\documentclass[11pt]{article}
\usepackage{fullpage}
\usepackage{amsmath, amsfonts}
\usepackage{clrscode}
\begin{document}
\begin{center} \Large
{\scshape 6.897 Advanced Data Structures (Spring'05)} \\[1ex]
{Prof.~Erik Demaine \quad\quad TA: Mihai P\v{a}tra\c{s}cu} \\[2ex]
\framebox{Problem 5 -- Solution}
\end{center}
Choose a constant $c$ such that $\max \{ t_u, S \} = O(n^{c-1})$. We
consider $\Theta(n^{1/c})$ ``summary'' elements, which are spaced
relatively evenly, i.e.~there are $\Theta(n^{1-1/c})$ elements of the
set between two consecutive elements of the summary. We construct a
data structure for the summary elements, and then we recurse for the
intervals between every two summary elements, as well as the two
extremes (before the min and max in the summary). When we're down to
$O(1)$ elements we use some brute-force solution. Note that elements
in the summary do not appear in lower levels -- we recurse strictly
between summary elements.
The space is given by $S'(n) = S(n^{1/c}) + n^{1/c} \cdot
S'(n^{1-1/c}) = n^{(c-1)/c} + n^{1/c} \cdot S'(n^{1-1/c})$. In the
recursion tree, the bottom level dominates, and it has cost just
$O(n)$, so $S'(n) = O(n)$. Given a set of $n$ elements in order, we
can construct our recursive structure in time $O(n)$ -- the recursion
for the construction time is the same, with $t_u$ instead of $S$.

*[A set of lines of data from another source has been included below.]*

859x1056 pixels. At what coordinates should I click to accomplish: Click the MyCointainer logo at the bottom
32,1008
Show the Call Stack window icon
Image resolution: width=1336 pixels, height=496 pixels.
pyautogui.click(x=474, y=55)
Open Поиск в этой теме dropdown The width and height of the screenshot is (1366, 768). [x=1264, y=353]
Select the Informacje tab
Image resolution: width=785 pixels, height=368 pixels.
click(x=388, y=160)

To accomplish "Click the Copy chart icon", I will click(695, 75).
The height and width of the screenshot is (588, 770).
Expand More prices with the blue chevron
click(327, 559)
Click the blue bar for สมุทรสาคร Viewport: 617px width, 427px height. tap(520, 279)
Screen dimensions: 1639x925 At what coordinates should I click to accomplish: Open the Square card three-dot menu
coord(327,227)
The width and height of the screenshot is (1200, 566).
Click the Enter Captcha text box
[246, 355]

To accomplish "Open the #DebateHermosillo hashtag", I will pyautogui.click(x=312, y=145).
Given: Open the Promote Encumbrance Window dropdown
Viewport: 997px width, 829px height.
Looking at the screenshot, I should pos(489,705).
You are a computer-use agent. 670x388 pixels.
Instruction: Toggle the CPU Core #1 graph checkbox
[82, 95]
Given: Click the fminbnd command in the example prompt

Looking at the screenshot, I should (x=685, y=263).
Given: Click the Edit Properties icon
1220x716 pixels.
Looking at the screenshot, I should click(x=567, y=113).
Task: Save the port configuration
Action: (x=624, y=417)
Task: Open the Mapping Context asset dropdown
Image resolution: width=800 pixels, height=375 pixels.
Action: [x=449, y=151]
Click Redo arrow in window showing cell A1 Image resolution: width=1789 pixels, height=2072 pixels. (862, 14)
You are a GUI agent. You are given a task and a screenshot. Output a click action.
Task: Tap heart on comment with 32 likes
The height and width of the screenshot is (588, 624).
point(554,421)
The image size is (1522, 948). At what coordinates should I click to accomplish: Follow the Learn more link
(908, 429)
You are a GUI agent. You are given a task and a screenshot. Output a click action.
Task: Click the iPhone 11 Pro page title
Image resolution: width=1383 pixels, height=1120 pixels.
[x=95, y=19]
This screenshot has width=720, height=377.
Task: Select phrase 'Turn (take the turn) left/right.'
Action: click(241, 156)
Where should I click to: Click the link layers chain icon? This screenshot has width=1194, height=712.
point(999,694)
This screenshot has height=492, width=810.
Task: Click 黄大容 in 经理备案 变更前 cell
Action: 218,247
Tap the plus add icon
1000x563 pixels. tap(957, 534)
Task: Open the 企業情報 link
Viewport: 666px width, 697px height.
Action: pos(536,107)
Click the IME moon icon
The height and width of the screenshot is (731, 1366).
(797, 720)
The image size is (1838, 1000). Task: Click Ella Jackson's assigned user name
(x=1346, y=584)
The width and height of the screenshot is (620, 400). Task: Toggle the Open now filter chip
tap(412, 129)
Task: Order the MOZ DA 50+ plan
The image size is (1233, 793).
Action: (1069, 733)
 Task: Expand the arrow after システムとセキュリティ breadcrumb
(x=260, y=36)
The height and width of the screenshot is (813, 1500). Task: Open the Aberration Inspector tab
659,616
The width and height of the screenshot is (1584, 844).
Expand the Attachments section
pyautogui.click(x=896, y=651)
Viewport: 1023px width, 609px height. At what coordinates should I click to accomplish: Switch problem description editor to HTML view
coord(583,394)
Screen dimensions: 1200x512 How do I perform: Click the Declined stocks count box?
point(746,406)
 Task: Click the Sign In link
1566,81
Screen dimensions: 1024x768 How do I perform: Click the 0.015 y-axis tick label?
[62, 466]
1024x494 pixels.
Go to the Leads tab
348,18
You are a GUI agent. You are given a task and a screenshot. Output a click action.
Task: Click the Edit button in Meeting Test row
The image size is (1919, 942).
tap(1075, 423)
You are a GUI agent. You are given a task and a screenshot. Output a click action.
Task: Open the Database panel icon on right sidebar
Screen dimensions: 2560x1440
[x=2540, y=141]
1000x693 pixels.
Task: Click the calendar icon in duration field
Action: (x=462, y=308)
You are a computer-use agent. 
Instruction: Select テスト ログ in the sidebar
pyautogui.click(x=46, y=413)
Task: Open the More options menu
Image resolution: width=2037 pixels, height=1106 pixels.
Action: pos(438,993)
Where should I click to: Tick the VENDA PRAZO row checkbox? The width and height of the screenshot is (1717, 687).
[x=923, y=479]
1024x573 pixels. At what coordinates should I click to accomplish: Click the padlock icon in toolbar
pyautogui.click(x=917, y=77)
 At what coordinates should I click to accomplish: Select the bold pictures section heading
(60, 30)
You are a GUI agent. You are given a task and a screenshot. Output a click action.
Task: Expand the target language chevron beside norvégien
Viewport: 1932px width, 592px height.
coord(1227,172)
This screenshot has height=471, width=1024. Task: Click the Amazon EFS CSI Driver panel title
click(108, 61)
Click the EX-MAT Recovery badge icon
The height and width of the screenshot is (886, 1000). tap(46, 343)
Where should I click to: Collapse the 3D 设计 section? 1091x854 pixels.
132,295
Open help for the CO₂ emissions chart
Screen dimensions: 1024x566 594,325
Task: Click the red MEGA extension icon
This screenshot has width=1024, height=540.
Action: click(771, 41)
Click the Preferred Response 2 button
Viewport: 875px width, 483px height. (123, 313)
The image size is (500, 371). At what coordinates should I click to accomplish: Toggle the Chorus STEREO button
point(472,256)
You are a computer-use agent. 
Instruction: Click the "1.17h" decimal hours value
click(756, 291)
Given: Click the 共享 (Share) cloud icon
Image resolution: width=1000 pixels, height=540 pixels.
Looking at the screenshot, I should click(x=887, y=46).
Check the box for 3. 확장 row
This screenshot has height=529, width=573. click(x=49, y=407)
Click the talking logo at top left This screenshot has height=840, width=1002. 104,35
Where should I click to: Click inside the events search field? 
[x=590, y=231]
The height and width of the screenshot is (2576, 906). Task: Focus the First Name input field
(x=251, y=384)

A query can query the data structure in the root node, and then
recurse in the appropriate interval. We keep the closest predecessor
seen in the summaries from above, so that we can return that value if
we find that our seach key is smaller than every element in the
recursive set. The running time is $t'_q(n) = t'_q(n^{1/c}) +
t'_q(n^{1-1/c})$, because we only recurse in one subtree. We have
$O(\lg\lg n)$ levels, because $\lg n$ decreases by a factor of $1 -
\frac{1}{c}$ each time, so $t'_q(n) = T \cdot O(\lg\lg n)$. If $T =
\lg^{\alpha} n$, we actually have
\[ t'_q(n) = \left(\frac{\lg n}{c} \right)^{\alpha} + t'_q(n^{1-1/c})
= \left( \frac{\lg n}{c} \right)^{\alpha} + \left( \left(1 -
\frac{1}{c} \right) \frac{\lg n}{c} \right)^{\alpha} + \left(
\left(1 - \frac{1}{c} \right)^2 \frac{\lg n}{c} \right)^{\alpha} +
\dots\]
%
So the query time is given by a geometric with rate $(1 -
\frac{1}{c})^{\alpha}$, and therefore $t_q(n) = \Theta(\lg^{\alpha}
n)$.
Now we need to discuss how to maintain the structure dynamically.
Insertions are propagated recursively. However, we need to maintain
that the elements of the summary are relatively evenly spread. Say the
number of elements between two summary values (in some arbitrary node,
not necessarily the root) was initially $X = \Theta(n^{1 - 1/c})$. If
after a number of insertions, it reaches $2X$, we take the median, and
insert it into the summary. This requires rebuilding the summary, in
time $O(n^{(c-1)/c}) = O(n^{1-1/c})$. Also, we rebuild the two new
intervals recursively. As shown above, this takes time linear in the
size of the intervals, i.e.~$O(n^{1-1/c})$. Thus, a split costs us
$O(n^{1-1/c})$, and this can be amortized because $X$ doubled. The
cost of an insertion is given by the cost to search for that element
(so that we know where to insert it), plus the increase in potential
that covers future rebuildings. An element increments some $X$ on
every level, so the total amortized cost is $O(\lg\lg n)$, which is
less than the search cost.
\end{document}